Personal information
- Nationality: South African
- Born: 17 January 2004 (age 22)
- Relatives: Charl Raats (Father), Elsabe Raats (Mother), Muranda Klaassen (Sister), Diane Oosthuizen (Sister)

Sport
- Sport: Track and Field
- Event: High Jump

Achievements and titles
- Personal best: High jump: 2.26m (2022)

Medal record
Men's athletics
Representing South Africa
African Championships
| Gold medal – first place | 2024 Douala | High jump |
World U20 Championships
| Silver medal – second place | 2022 Cali | High jump |
African U20 Championships
| Gold medal – first place | 2023 Ndola | High jump |

= Brian Raats =

South African athlete (born 2004)

Brian Raats (born 17 January 2004) is a South African track and field athlete. In 2024, he became national champion in the high jump.

==Biography==
In 2022, aged 18 years-old, Raats jumped a personal best in the high jump of 2.26 metres in Potchefstroom. He finished second in the high jump at the 2022 World Athletics U20 Championships in Cali, Colombia. In 2022, he was nominated for South African Junior Athlete of the Year.

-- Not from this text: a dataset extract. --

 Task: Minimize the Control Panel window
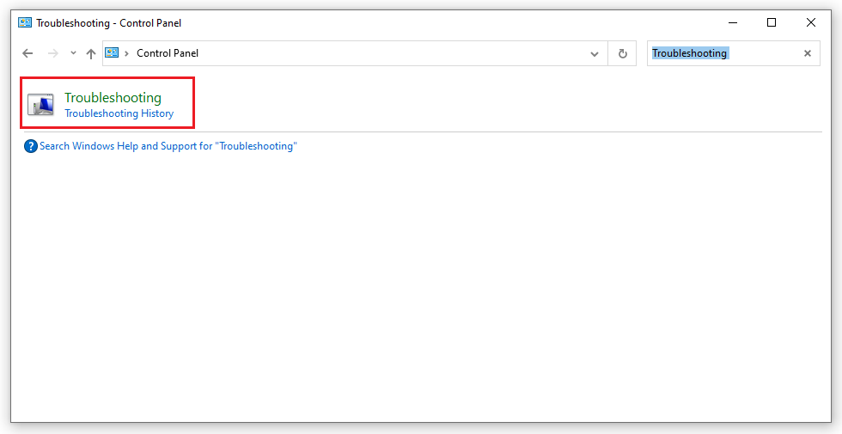(x=733, y=22)
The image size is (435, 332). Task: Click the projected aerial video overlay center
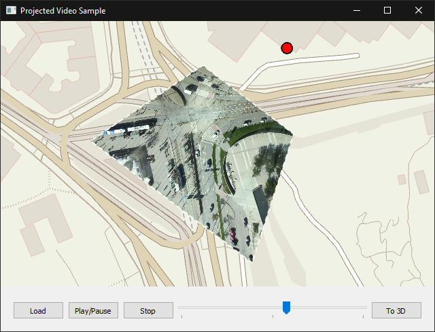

In March 2023, he won the South African U20 high jump title with a jump of 2.20 metres. He then won the gold medal at the African U20 Championships in Ndola, Zambia in 2023 with a jump of 2.15 metres.

In April 2024, he became the senior national high jump champion at the South African Athletics Championships in Pietermaritzburg.

He competed at the 2024 Summer Olympics, where he qualified for the final, finishing in twelfth place overall.

In September 2025, he competed at the 2025 World Athletics Championships in Tokyo, Japan.